Rudolph doesn't always get it spot-on, but this and Trouble in Mind and Equinox is 3 movies better than some directors of greater renown.
Choose it!

My absolute favorite movie!5
Choose Me....where do I begin. This movie oozes chemistry, passion, sexuality and how lives can change through a single encounter. I can easily watch it over and over. The music is exceptional, you truly feel the connection between the song lyrics and the characters. I saw another review that mentioned actors in their prime. Watch Leslie Ann Warrens movies now, she project that same sexual energy as she did then. I identify with each character. It was well written and truly captured the moment. I loved the clothes, the music, the writing. This movie is wonderful.
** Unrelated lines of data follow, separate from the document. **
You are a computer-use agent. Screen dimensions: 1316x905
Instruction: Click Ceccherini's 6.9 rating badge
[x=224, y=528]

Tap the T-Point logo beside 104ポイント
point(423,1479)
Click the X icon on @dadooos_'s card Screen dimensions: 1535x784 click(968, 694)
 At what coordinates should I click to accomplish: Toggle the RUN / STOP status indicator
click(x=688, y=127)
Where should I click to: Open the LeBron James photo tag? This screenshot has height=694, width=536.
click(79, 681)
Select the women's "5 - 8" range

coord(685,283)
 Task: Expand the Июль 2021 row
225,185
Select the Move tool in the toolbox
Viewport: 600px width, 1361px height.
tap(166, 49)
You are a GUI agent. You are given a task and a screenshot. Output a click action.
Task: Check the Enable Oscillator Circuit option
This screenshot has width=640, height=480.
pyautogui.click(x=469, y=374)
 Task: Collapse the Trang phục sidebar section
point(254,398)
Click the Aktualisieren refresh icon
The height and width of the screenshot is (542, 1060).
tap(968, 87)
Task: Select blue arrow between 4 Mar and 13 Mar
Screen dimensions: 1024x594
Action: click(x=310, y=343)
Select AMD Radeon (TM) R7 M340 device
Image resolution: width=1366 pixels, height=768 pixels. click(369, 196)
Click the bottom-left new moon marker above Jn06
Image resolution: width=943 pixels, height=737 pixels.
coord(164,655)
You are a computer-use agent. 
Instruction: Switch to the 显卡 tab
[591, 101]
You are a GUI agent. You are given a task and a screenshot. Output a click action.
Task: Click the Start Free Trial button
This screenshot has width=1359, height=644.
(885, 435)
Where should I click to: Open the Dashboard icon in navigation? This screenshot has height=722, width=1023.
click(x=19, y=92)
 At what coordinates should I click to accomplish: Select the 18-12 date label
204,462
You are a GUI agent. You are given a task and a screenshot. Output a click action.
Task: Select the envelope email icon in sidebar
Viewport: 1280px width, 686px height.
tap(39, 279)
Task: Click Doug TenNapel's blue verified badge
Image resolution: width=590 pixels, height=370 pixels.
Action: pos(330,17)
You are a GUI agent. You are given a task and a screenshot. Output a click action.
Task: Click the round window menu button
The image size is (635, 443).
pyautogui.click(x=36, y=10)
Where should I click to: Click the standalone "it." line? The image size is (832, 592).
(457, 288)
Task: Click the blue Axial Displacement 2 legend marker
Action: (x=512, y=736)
I recommend it, and watch it constantly.

If I were to make a move, this would be it5
This is one of my all-time favorites, along with Nashville, Exotica, and Kieslowski's Blue. My ultimate romantic movie, in a beautiful but sordid way. R.D. Chong is wooden, but doesn't detract from the movie. The biblical allusions escaped me at first (Eve's bar, Adams street, ultimate redemption ...), but this is a heartfelt paean to true, less-than-sane, love. Is Mickey, the male protagonist, crazy? Does it matter? I saw this at least 6 times the year it opened at a small art-house theater, and I watch it time and time again without tiring of it's hopeless, dreamlike, romanticism. Mickey is a man, wandered off from an insane asylum, searching for a lasting taste of a past love that he can't recapture or redeem. He is willing to be a partner for each of three beautiful but flawed women--but who is willing to take a chance on him? Beautiful.